Chest pain type and Exercise Angina have strong categorical associations.
Logistic Regression gives interpretable results and competitive accuracy.
The Heart Attack Risk Analysis project successfully explored, analyzed, and modeled clinical and demographic data to identify key factors influencing heart disease risk. Through data cleaning, exploratory analysis, statistical testing, and predictive modeling, the following insights were derived:
Demographic Impact: Individuals who suffered from heart disease are generally older and predominantly male.
Clinical Indicators: Key continuous variables like Cholesterol, Oldpeak, and Max Heart Rate showed significant differences between healthy and affected groups.
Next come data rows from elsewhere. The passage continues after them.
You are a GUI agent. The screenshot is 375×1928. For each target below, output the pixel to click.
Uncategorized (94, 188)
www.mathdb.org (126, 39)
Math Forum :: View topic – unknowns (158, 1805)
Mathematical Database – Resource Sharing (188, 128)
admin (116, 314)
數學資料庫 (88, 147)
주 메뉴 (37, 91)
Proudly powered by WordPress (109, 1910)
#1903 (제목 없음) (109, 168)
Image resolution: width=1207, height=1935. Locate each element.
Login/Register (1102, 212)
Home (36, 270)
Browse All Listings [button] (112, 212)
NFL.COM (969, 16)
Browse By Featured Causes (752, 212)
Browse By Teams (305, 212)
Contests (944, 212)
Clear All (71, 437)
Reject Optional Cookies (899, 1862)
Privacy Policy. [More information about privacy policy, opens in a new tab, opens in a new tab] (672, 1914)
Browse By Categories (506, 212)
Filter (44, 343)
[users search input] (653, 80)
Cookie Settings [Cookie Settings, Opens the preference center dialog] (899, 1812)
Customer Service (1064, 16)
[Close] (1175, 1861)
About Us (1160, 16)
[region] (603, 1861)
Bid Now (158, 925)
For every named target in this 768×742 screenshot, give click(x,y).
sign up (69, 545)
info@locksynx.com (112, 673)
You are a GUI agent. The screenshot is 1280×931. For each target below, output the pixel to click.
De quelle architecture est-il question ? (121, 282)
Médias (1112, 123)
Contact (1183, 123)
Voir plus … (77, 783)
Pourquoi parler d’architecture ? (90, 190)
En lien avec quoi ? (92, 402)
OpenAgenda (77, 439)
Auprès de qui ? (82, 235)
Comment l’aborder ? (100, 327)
Categorical Associations: Variables such as Chest Pain Type, Exercise Angina, and ST_Slope demonstrated strong categorical relationships with heart disease occurrence.
Model Insights:
Logistic Regression provided interpretable results with reliable accuracy and strong AUC, making it suitable for clinical screening applications.
K-Nearest Neighbors (KNN) achieved comparable performance but lacked interpretability.
Clustering analysis (K-Means) revealed three distinct patient groups, indicating natural patterns among risk profiles.
In summary, the study highlights that age, chest pain type, exercise-induced angina, and Oldpeak are critical predictors of heart disease. Logistic Regression emerges as the most practical and explainable model for early risk detection and clinical deployment.
This project demonstrates how data-driven modeling and visualization can support preventive healthcare, enabling medical professionals to identify at-risk individuals and promote early intervention strategies.